Lazar and Dena Kasofsky Leave Russia

Larry Klein’s grandfather Lazar Kasofsky, born in 1884  in the rural town of Slonim, Russia, was the eldest of seven children in a Jewish family. Late 19th Century  Russia was a dangerous place for Jews. In addition, the Russian army conscripted boys at age sixteen, many never to be seen by their families again. With these facts in mind Lazar’s parents, Jacob and Ester Hanna, decided soon  after his  fifteenth birthday to leave Russia and start a new life elsewhere. At the time, the Baron de Hirsch, a German philanthropist who set up charitable foundations to improve the lot of European Jews, sponsored Jewish immigration to the Americas. Through these foundations the Kasofsky family attained the money necessary to emigrate to Argentina.

Shortly before the family’s departure, Lazar informed his parents that he would not leave Slonim on account of his love for a fourteen year old girl named Dena, who would eventually become Mr. Klein’s grandmother. Dena was raised as an only child by her mother, a widow.

Lazar’s parents approached Dena’s mother and offered to bring her with them to the Americas, where she would be raised as their daughter and have access to a better life and much-desired social mobility. Dena’s mother accepted, knowing that there was very little opportunity for her daughter in Slonim.

In 1900, the Kasofskys, along with Dena, arrived in Argentina and were settled into Moses Ville, an agricultural colony named in honor of the Baron de Hirsch and his charitable organizations helping Jews. The Kasofskys purchased a tract of land but had little access to the water needed for irrigation. As such, Lazar and his siblings would pull a cart to a well several hours away and return with water to irrigate their land and supply their family. Meanwhile, Jacob worked as a carpenter as he had in Slonim. In 1902, at the age of eighteen, Lazar married Dena, as he had promised to do years earlier in Slonim.
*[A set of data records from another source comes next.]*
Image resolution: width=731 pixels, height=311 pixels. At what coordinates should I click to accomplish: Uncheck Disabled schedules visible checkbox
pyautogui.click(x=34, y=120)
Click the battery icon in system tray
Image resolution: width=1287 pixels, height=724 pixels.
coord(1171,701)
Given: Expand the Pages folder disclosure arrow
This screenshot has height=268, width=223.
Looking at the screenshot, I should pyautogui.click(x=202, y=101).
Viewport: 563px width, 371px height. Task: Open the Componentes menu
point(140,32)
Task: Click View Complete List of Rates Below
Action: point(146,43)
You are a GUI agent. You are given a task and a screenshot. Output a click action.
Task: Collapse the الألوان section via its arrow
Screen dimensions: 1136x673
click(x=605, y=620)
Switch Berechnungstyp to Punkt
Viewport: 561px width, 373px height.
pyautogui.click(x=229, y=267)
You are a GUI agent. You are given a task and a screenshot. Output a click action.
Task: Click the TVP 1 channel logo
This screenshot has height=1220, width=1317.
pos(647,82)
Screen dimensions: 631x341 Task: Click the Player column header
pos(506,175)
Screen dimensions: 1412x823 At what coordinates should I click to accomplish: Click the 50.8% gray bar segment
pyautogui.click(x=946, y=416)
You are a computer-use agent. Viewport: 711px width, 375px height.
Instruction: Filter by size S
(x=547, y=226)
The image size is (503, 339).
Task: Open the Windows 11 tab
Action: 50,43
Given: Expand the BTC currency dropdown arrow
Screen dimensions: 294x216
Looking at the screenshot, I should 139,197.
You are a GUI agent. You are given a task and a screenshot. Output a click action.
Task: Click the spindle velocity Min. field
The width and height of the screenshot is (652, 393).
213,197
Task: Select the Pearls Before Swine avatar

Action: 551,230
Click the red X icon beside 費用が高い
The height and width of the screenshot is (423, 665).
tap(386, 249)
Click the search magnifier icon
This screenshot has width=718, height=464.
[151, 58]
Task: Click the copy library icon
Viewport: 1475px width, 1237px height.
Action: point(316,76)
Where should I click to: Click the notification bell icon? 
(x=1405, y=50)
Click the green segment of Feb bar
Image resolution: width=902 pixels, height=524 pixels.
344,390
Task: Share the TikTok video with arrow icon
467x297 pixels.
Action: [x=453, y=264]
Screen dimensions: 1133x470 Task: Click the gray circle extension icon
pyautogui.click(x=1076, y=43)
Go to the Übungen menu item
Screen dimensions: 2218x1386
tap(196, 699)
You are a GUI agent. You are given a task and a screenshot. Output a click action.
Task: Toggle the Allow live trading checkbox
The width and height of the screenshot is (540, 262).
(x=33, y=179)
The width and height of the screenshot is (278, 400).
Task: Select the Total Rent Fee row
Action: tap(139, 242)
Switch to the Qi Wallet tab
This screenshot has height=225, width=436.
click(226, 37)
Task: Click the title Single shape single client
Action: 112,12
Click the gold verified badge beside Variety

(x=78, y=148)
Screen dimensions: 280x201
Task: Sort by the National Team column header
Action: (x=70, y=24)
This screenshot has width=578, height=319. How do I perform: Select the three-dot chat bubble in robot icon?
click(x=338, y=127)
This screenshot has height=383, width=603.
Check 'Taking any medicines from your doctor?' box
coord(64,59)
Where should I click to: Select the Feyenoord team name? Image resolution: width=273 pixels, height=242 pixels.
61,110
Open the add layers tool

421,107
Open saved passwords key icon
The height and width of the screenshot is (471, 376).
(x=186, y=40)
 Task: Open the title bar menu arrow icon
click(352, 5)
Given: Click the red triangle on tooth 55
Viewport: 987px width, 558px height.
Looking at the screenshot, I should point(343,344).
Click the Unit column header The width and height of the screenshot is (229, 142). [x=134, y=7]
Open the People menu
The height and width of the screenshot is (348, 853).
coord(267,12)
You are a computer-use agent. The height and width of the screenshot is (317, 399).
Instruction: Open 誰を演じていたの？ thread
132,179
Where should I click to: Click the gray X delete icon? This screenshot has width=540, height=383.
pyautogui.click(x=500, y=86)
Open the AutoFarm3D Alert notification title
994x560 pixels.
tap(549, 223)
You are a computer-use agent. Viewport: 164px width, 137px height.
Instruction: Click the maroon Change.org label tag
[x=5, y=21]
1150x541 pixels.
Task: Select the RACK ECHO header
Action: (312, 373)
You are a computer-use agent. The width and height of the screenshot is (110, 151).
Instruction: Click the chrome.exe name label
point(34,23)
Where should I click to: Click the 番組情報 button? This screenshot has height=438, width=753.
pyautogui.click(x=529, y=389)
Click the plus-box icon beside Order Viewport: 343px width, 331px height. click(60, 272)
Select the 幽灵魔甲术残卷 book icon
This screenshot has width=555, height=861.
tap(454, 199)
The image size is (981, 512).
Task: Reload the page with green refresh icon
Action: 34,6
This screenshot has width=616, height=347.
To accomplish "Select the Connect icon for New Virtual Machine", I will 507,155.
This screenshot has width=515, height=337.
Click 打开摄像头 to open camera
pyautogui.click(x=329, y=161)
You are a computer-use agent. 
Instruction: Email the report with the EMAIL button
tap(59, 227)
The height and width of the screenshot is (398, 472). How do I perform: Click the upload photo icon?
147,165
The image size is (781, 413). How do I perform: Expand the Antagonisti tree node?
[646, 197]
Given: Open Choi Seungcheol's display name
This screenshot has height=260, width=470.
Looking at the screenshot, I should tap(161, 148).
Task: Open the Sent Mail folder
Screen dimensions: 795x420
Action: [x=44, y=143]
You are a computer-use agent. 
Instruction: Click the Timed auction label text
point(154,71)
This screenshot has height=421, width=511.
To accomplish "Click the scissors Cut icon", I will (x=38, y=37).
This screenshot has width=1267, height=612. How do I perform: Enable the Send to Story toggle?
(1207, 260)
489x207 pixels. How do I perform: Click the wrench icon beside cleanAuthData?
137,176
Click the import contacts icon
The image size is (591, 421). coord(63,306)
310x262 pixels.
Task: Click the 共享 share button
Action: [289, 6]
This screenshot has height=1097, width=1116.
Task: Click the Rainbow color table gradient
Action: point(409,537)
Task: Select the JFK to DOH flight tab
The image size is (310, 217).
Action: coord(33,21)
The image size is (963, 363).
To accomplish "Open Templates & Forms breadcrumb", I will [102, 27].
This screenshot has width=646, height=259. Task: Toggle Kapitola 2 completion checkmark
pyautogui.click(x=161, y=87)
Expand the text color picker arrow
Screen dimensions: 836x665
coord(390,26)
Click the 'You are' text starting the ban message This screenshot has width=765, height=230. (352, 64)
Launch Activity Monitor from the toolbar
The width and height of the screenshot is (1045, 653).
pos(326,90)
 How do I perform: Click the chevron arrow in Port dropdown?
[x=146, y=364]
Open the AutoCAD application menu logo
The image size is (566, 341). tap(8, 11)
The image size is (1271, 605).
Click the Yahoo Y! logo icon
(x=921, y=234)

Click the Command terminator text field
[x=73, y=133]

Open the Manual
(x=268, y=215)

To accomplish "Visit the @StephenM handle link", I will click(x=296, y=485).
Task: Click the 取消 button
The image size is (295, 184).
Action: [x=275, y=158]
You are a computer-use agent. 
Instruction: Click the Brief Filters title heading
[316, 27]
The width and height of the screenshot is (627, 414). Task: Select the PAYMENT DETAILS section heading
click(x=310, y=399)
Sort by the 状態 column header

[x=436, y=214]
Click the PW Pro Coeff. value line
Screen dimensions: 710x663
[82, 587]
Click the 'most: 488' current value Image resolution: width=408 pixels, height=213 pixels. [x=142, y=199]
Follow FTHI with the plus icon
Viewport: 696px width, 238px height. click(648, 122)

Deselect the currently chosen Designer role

After the family saved some money they  emigrated to the United States in 1904. The Kasofskys first lived in Manhattan’s Lower East Side, amongst other recent immigrants, and Lazar began working as a carpenter like his father.  Dina was pregnant when they arrived in the United states and by 1909 gave birth to three children – among them Mr. Klein’s mother, Belle.

In 1910, Lazar and Dena moved their family north to Springfield, Massachusetts. Lazar initially worked as a carpenter  but  became a contractor and self-taught  architect. He had a successful business for fifteen years (Mr. Klein points out that many of the buildings his grandfather designed and commissioned are still standing in Springfield today). In 1925, Lazar entered into a project in nearby Holyoke, but his co-partner in this venture absconded with all of the funding, leaving Lazar and his family in dire poverty.

Having lost everything, the Kasofskys moved to Mount Vernon, New York, where Lazar attempted to re-launch his once promising career. According to Mr. Klein, Lazar “never got his life back together,” and died of cancer in 1933, leaving Dena a widow at age 47. She eventually remarried, but had no more children.

Years later, Dena reportedly told family members that she preferred her second husband and  “hadn’t cared that much for Lazar,”—“He was skinny and  had a bad case of acne.”  But Dena was determined to get out of Slonim.  The Kasofsky’s emigration to the Americas was indeed fraught with hardship and loss.  Mr. Klein asserts that Lazar and Dena’s story is not one of romance and joy, but rather, one that depicts what people, especially immigrants, really experience.

Mr. Klein’s mother Belle was the youngest child of Lazar  and Dena. Belle met Klein’s father, Benjamin at high school in Mount Vernon, N.Y.  Benjamin’s father was also an immigrant  who owned a shoe store. 

This story was shared by Larry Klein a Palo Alto city council member and former mayor.  The interview was conducted by Olivier Torchiana.